Snow has come to Katzenstraße. There was a light dusting last weekend, the day before we shared with friends a scaled-back Thanksgiving dinner. There wasn't enough snow to shovel though. Sunday night it began snowing lightly, and by morning there was a good blanket of it up and down the street. So I had a ‘shovel experience’ for the first time since I left Salt Lake City over thirty years ago.
It wasn't too bad. We got most of it, save the icy tracks left by the cars that had already driven past the house. I showed our guests, over from Ireland, how to get to the river from the house, walking up the still snowy street, around the end of the fishing lake — really a man-made pond — and through the park to the riverside walk. The water on the pond had begun to go slushy with ice, freezing from one end toward the centre. That left a small contingent of ducks huddled at the still-liquid quadrant, dark against the snow, muttering softly among themselves as they nuzzled the snow with their bills. I don't know how they make it through the winter, but I expect they know what they're doing at this point.
The next day was a clear day with a pale blue-washed sky. I set out to walk along the riverside path myself, first taking a trail that runs alongside a wood on one side and horse pastures on the other. When I got to the beginning of the path, which is paved with tarmac, I found it hadn't been shovelled or gritted. It was treacherous with ice. First I tried keeping to the packed snow in the centre, then I tried walking along the edge of the path in the thicker snow. Still, I found that rather than stepping out boldly, stretching my legs in a good walk, I was having to place my feet carefully. When I felt my steps begin go out from under me, I gave it up and turned around, settling for a walk around the pond. It was not as entertaining — I dislike walking in circles — but at least my feet could find purchase on the dirt track.
It snowed again overnight, and I was up early shovelling it. Now it has begun snowing again, and there's at least twice as much on the ground as I removed this morning. I'm wondering if I should go out and start again. The pond too has now disappeared into whiteness. Only a slender margin of dark steel blue remains. Winter is closing in on the ducks.
Still, for all the shovelling and trouble walking, it is beautiful. The wood next to the house is a study in line, white on brown. The trees in the middle distance make a thick pattern of line against the blank sky that can be said neither to glow or to have colour. It's just a pale void. Seen from my window, the world in its stillness has a certain passivity, a kind of eternal earth-bound white gravity.
It's not entirely lifeless though. The snow capping the tree branches collapses and falls in rapid streams. Blackbirds and blue tits flit past the windows and fly up under the tall eaves of the veranda next to my office, where I've put out crumbs and nuts. The tits, tiny bright things, investigate the porous stone facings of the house, looking for seed or perhaps the husks of insects. A bird takes off from a branch, leaving the shell of a leaf vibrating in its wake.

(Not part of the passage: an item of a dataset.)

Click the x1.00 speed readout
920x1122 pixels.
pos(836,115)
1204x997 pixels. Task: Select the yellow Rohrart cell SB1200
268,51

There are tracks in the snow: those of birds, of course, and those of some small four-legged creature, a cat’s perhaps or some wild thing from the wood. The cat tracks haunt me. I look at the thick unblemished blanket of snow covering the deck over the garage, just beyond the bedroom window, and grief ambushes me again. It should be patterned with Mona’s prints.
I feel the end of the year rushing at me too quickly. I'd like to savour the days. But, truly, I'm glad November, which is a hard month, full of the memory of losses both recent and long past, is over.